[SUPPLIED MATERIAL]
○ ○ ○ ○ ○

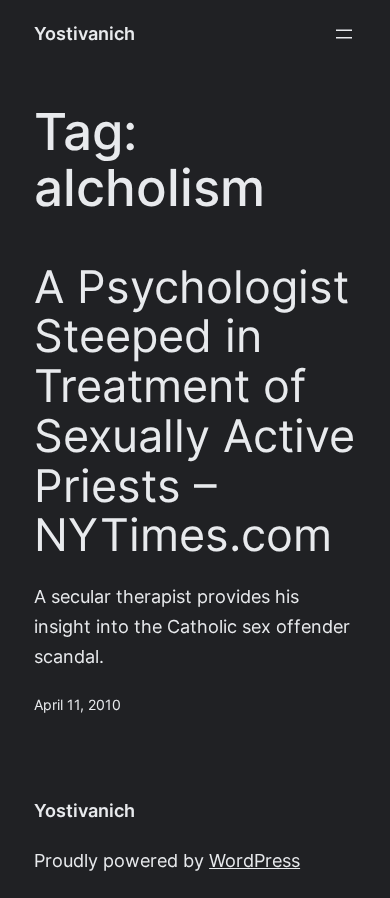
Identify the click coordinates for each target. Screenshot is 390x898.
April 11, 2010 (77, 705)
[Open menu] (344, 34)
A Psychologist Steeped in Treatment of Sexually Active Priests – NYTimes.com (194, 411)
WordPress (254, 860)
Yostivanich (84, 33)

○ ○ ○ ○ ○

Please write out all of the material above without changing a word, and omit any pictures.

[RESULT OF THIS EXERCISE]
Identify the click coordinates for each target. Screenshot is 390x898.
April 11, 2010 (77, 705)
[Open menu] (344, 34)
A Psychologist Steeped in Treatment of Sexually Active Priests – NYTimes.com (194, 411)
WordPress (254, 860)
Yostivanich (84, 33)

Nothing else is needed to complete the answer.